庭での栽培ですが、日当たりのよい水はけのよい場所に植えつけます。植えつけには元肥を施しておくとよいでしょう。植えつけ後は特別な管理は必要ありません。ただし、夏の酷暑時は水切れに注意してください。花後の切り戻しも、どこから切っても再び芽を伸ばし、よく花を咲かせてくれます。また、宿根性のサルビアなので耐寒性にすぐれていますが、冬になったら地際から刈り込むとよいでしょう。春にはまた芽を出し、葉を茂らせて、初夏には花を咲かせてくれます。
おすすめカラーリーフ ロータス・ブリムストーン
Lotus Hirsutus‘Brimstone’
マメ科ドリクニウム属
黄緑のカラーリーフのロータス‘ブリムストーン’。ふわふわとした葉が柔らかな印象です。草丈は20cm程度で、這い性なのでガーデンの縁などに最適で、丈のある草花の地際を引き立てくれます。乾燥にも強く、特に施肥も必要ありません。また、冬でも葉が緑なので、ガーデンでも1年中活躍してくれます。
かわいいアプリコットの花 ゲウム
Geum
バラ科ダイコンゾウ属
日本ではダイコンの葉に似ることから主に「セイヨウダイコンソウ」と呼ばれている耐寒性多年草です。英名は「ゲウム」。宿根草としてもゲウムの名でよく売られています。中でも私のおススメ品種はゲウム‘マイタイ’です。マイタイは株がまとまりよくコンパクトに育ち、花つきの良い品種です。
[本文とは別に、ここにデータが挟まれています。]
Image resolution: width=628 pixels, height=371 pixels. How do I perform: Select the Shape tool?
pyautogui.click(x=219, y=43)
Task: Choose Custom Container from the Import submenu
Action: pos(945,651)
花はとってもかわいらしい八重咲きで、花色はアプリコットオレンジからベージュピンクへと変化していきますが、とてもいい色です。ガーデンでもどんな色の花ともよく合う植物です。
草丈も30~40cmとンパクトになり、バラの前方に配置しても収まりがよいと思います。植えつけは秋で、冬の低温によく当たると春の花つきがよくなります。写真は植えつけ2年目の株です。夏の高温多湿には弱いので、植えつけは夏の西日が直接当たらないような場所を避けたほうがよいでしょう。
金子 慎吾さん Profile
1977年11月8日生まれ
1995~2009年まで花屋さんに勤務。
2004年から畑にガーデンを作り、2010年にローズガーデンを開業。
2015年に現在の伊勢崎市に場所を移す。